■ WHAT THE TASK REQUIRES:
Starting at the line that contains "Where should I", write out each line through the end of the data below, exactly as it stands. Skip any pictures.

(Saved entries)
********************

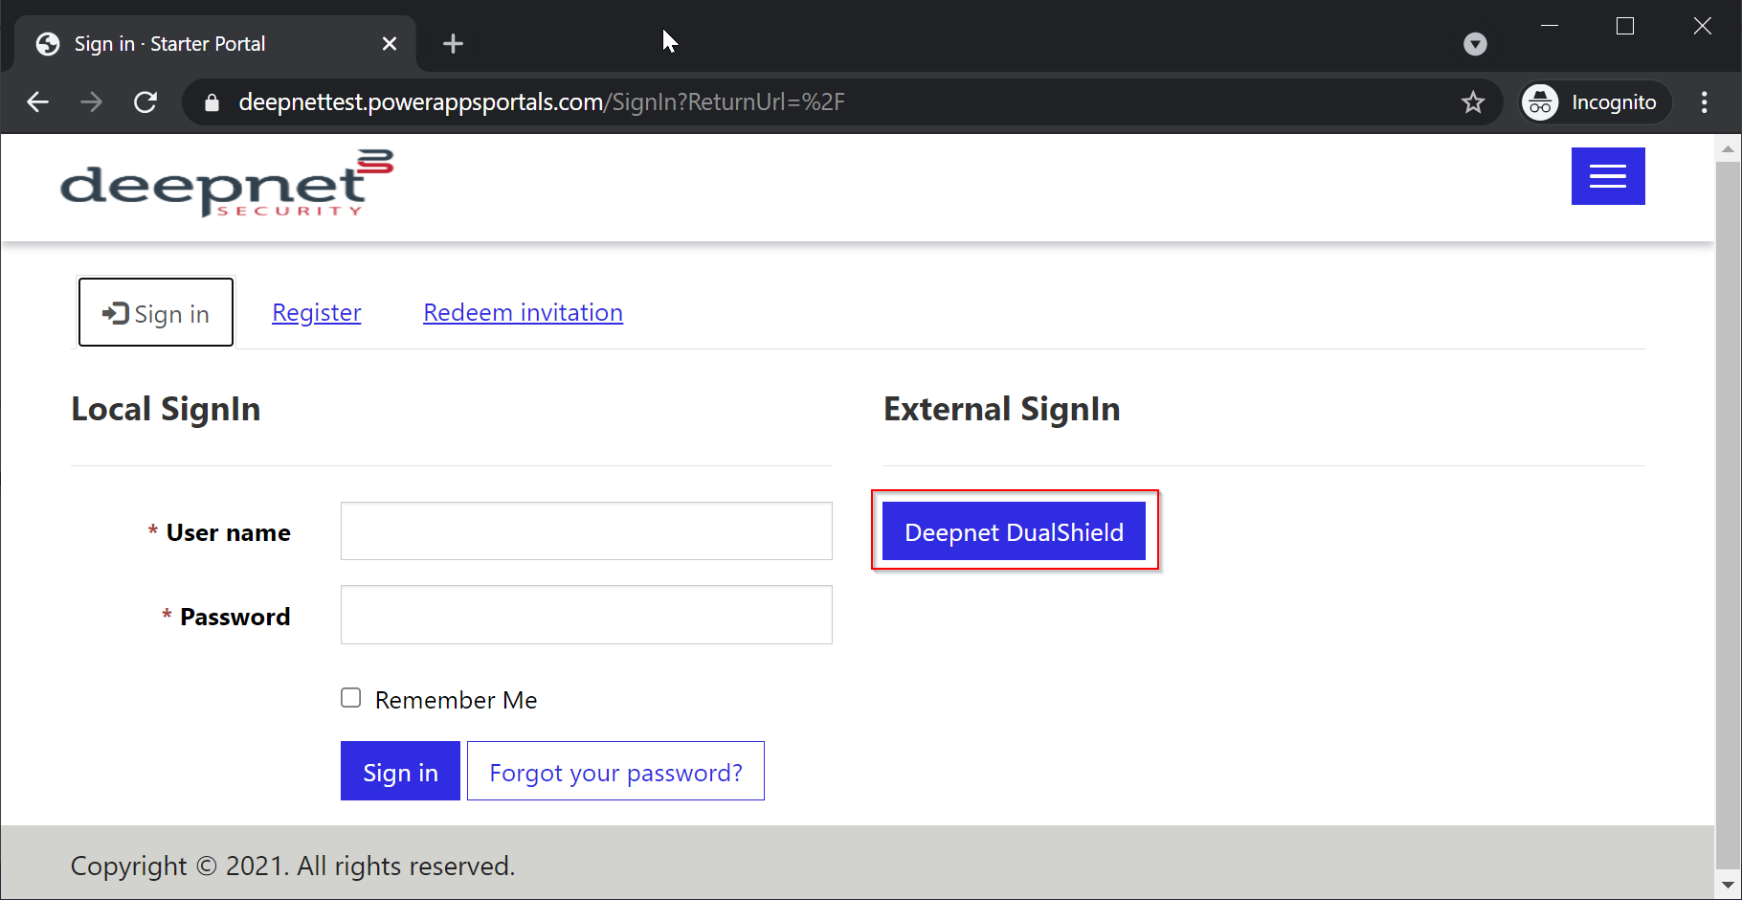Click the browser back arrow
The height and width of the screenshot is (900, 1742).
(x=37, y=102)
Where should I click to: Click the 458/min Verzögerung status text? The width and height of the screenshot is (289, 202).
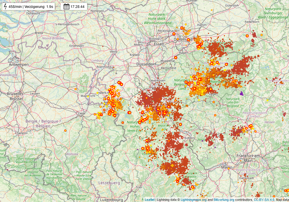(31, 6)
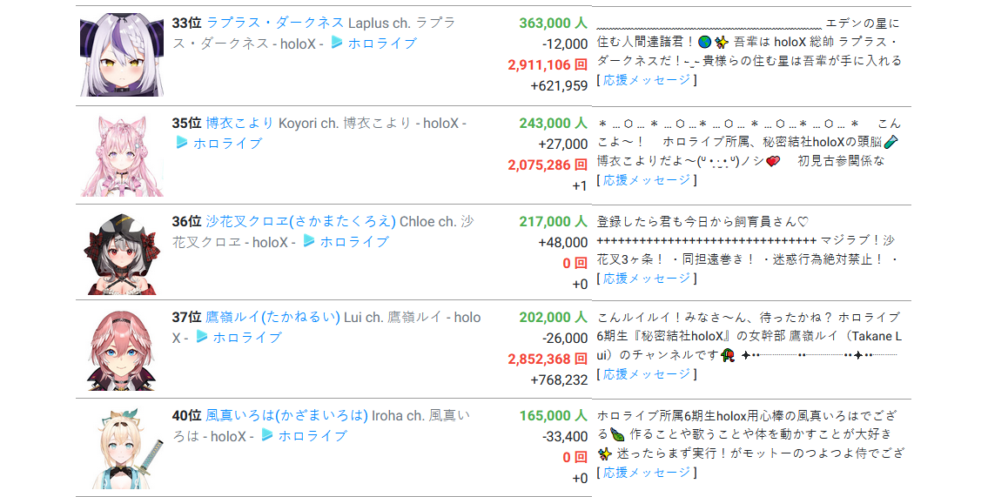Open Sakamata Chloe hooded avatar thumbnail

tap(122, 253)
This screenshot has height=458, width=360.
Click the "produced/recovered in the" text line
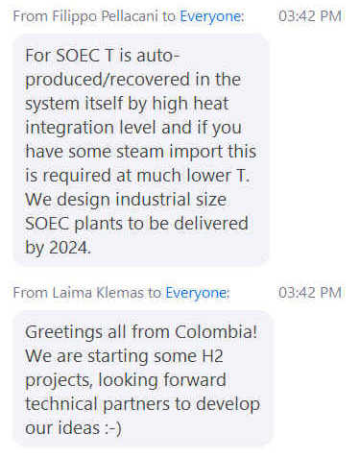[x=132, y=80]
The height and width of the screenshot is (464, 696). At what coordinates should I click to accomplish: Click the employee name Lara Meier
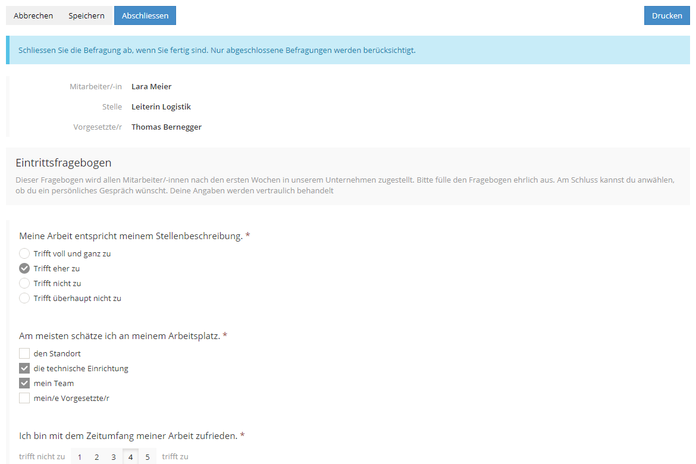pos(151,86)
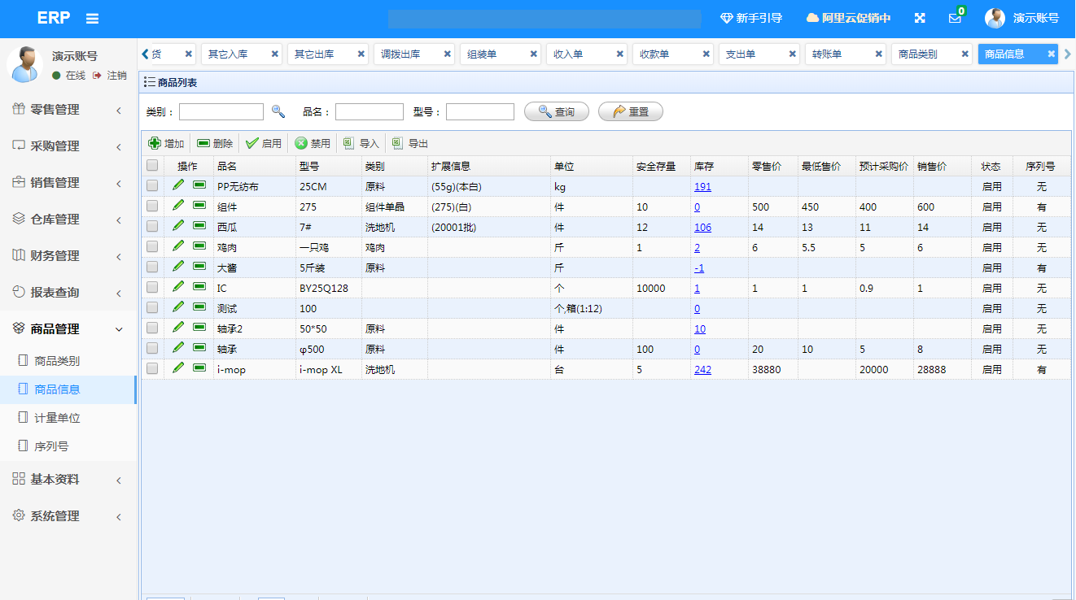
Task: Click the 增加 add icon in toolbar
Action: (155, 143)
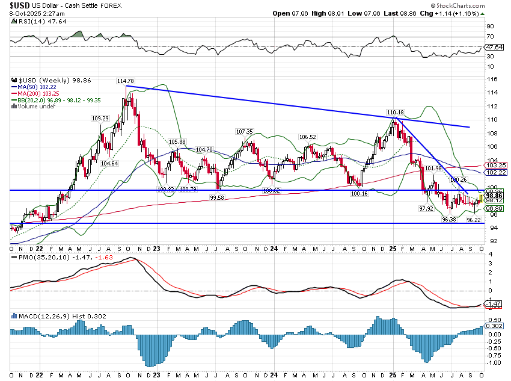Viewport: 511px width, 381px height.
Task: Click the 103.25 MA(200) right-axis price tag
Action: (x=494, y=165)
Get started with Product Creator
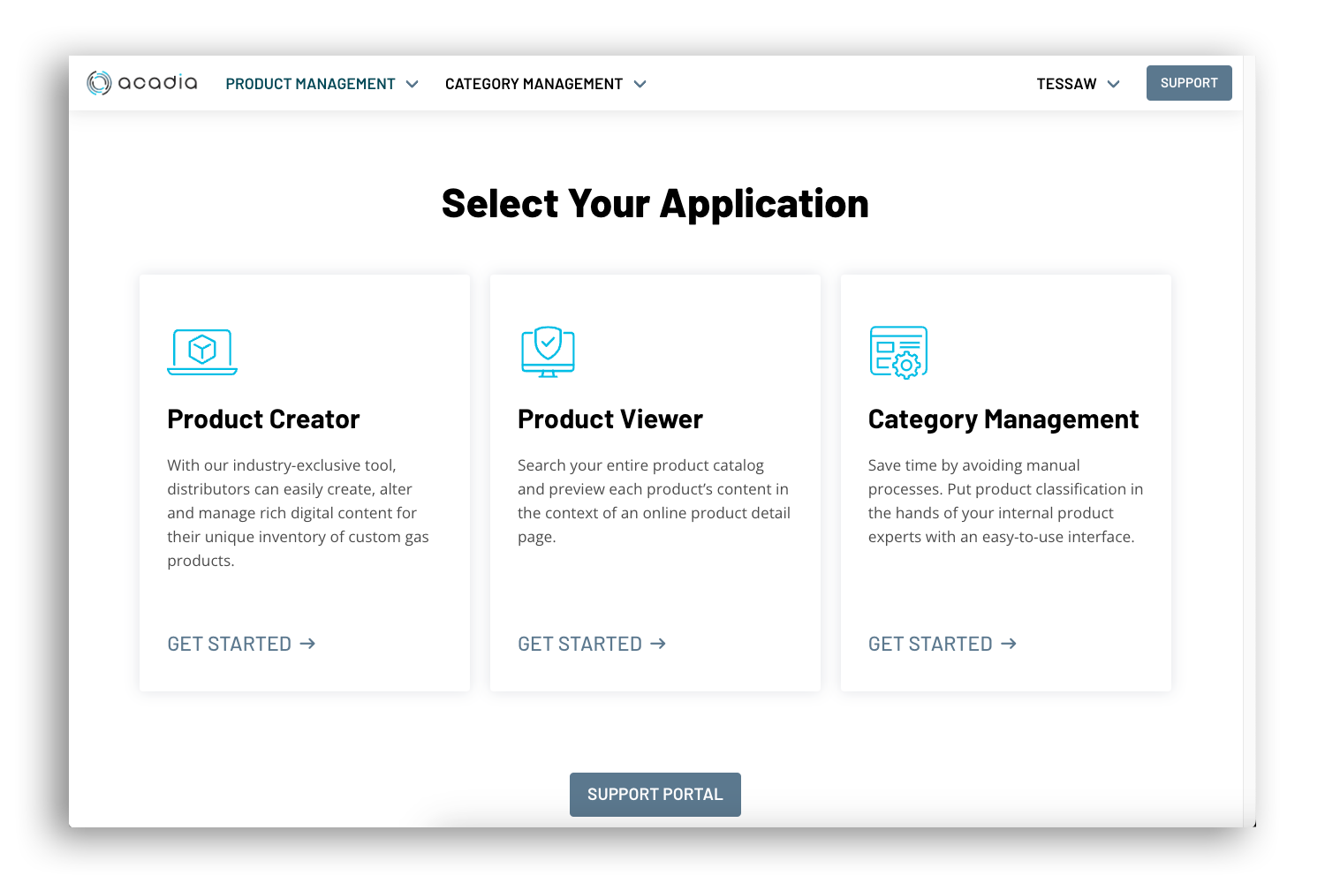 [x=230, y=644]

********************

■ SOLUTION:
Where should I click to: Click the 458/min Verzögerung status text? The width and height of the screenshot is (289, 202).
(31, 6)
Open Sakamata Chloe hooded avatar thumbnail

tap(122, 253)
This screenshot has height=458, width=360.
Click the "produced/recovered in the" text line
[x=132, y=80]
The height and width of the screenshot is (464, 696). At what coordinates should I click to accomplish: Click the employee name Lara Meier
pos(151,86)
Task: Click the 增加 add icon in toolbar
Action: (155, 143)
Viewport: 511px width, 381px height.
Task: Click the 103.25 MA(200) right-axis price tag
Action: (x=494, y=165)
Get started with Product Creator
 [x=230, y=644]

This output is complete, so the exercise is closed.